Work item |
Output the records exactly, every one of them.

#### Records for processing

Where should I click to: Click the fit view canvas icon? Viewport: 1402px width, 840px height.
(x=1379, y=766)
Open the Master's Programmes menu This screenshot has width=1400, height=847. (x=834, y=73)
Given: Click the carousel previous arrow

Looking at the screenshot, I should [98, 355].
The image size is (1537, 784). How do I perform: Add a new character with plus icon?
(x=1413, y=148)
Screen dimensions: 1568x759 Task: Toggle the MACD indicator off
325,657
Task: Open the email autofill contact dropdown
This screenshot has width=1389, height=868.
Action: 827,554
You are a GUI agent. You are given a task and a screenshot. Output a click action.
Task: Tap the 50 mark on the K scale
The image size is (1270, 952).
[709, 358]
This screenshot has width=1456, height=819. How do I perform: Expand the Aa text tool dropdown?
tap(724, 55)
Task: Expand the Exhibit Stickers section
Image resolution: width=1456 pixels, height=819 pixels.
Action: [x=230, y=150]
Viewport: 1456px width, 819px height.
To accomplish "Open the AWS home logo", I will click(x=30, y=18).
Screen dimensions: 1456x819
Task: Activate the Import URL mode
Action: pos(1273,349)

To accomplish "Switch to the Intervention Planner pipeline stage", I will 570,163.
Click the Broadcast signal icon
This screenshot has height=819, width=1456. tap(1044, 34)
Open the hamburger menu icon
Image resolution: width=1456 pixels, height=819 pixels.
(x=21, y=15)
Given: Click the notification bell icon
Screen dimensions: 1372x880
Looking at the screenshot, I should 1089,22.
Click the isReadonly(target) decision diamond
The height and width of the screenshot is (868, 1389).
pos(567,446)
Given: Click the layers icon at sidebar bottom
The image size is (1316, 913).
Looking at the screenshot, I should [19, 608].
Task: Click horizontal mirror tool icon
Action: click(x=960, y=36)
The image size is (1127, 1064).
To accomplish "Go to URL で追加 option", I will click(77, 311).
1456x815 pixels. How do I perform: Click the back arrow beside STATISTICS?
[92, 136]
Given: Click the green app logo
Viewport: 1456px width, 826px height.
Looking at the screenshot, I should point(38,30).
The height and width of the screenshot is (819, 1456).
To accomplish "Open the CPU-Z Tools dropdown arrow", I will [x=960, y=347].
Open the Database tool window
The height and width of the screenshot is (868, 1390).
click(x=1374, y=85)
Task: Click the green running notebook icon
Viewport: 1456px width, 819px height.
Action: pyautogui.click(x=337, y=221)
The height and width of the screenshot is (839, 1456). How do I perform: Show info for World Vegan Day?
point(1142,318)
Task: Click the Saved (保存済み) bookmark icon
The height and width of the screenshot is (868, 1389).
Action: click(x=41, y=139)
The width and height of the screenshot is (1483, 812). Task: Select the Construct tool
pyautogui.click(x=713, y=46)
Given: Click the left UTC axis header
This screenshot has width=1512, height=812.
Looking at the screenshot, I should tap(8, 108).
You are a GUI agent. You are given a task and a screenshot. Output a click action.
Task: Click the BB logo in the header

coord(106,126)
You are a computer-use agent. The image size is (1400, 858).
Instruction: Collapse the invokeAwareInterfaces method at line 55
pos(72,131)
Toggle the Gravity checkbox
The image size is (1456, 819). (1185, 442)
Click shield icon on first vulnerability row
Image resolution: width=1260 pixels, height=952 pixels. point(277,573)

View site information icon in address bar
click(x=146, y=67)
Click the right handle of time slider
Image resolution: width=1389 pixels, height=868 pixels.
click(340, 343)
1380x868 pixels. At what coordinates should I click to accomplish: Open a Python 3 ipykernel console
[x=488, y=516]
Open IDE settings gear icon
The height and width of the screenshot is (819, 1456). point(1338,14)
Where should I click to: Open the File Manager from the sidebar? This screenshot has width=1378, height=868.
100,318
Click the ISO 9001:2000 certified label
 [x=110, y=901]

########

The answer |
Where should I click to: Click the fit view canvas icon? Viewport: 1402px width, 840px height.
(x=1379, y=766)
Open the Master's Programmes menu This screenshot has width=1400, height=847. (x=834, y=73)
Given: Click the carousel previous arrow

Looking at the screenshot, I should [98, 355].
The image size is (1537, 784). How do I perform: Add a new character with plus icon?
(x=1413, y=148)
Screen dimensions: 1568x759 Task: Toggle the MACD indicator off
325,657
Task: Open the email autofill contact dropdown
This screenshot has width=1389, height=868.
Action: 827,554
You are a GUI agent. You are given a task and a screenshot. Output a click action.
Task: Tap the 50 mark on the K scale
The image size is (1270, 952).
[709, 358]
This screenshot has width=1456, height=819. How do I perform: Expand the Aa text tool dropdown?
tap(724, 55)
Task: Expand the Exhibit Stickers section
Image resolution: width=1456 pixels, height=819 pixels.
Action: [x=230, y=150]
Viewport: 1456px width, 819px height.
To accomplish "Open the AWS home logo", I will click(x=30, y=18).
Screen dimensions: 1456x819
Task: Activate the Import URL mode
Action: pos(1273,349)

To accomplish "Switch to the Intervention Planner pipeline stage", I will 570,163.
Click the Broadcast signal icon
This screenshot has height=819, width=1456. tap(1044, 34)
Open the hamburger menu icon
Image resolution: width=1456 pixels, height=819 pixels.
(x=21, y=15)
Given: Click the notification bell icon
Screen dimensions: 1372x880
Looking at the screenshot, I should 1089,22.
Click the isReadonly(target) decision diamond
The height and width of the screenshot is (868, 1389).
pos(567,446)
Given: Click the layers icon at sidebar bottom
The image size is (1316, 913).
Looking at the screenshot, I should [19, 608].
Task: Click horizontal mirror tool icon
Action: click(x=960, y=36)
The image size is (1127, 1064).
To accomplish "Go to URL で追加 option", I will click(77, 311).
1456x815 pixels. How do I perform: Click the back arrow beside STATISTICS?
[92, 136]
Given: Click the green app logo
Viewport: 1456px width, 826px height.
Looking at the screenshot, I should point(38,30).
The height and width of the screenshot is (819, 1456).
To accomplish "Open the CPU-Z Tools dropdown arrow", I will [x=960, y=347].
Open the Database tool window
The height and width of the screenshot is (868, 1390).
click(x=1374, y=85)
Task: Click the green running notebook icon
Viewport: 1456px width, 819px height.
Action: pyautogui.click(x=337, y=221)
The height and width of the screenshot is (839, 1456). How do I perform: Show info for World Vegan Day?
point(1142,318)
Task: Click the Saved (保存済み) bookmark icon
The height and width of the screenshot is (868, 1389).
Action: click(x=41, y=139)
The width and height of the screenshot is (1483, 812). Task: Select the Construct tool
pyautogui.click(x=713, y=46)
Given: Click the left UTC axis header
This screenshot has width=1512, height=812.
Looking at the screenshot, I should tap(8, 108).
You are a GUI agent. You are given a task and a screenshot. Output a click action.
Task: Click the BB logo in the header

coord(106,126)
You are a computer-use agent. The image size is (1400, 858).
Instruction: Collapse the invokeAwareInterfaces method at line 55
pos(72,131)
Toggle the Gravity checkbox
The image size is (1456, 819). (1185, 442)
Click shield icon on first vulnerability row
Image resolution: width=1260 pixels, height=952 pixels. point(277,573)

View site information icon in address bar
click(x=146, y=67)
Click the right handle of time slider
Image resolution: width=1389 pixels, height=868 pixels.
click(340, 343)
1380x868 pixels. At what coordinates should I click to accomplish: Open a Python 3 ipykernel console
[x=488, y=516]
Open IDE settings gear icon
The height and width of the screenshot is (819, 1456). point(1338,14)
Where should I click to: Open the File Manager from the sidebar? This screenshot has width=1378, height=868.
100,318
Click the ISO 9001:2000 certified label
 [x=110, y=901]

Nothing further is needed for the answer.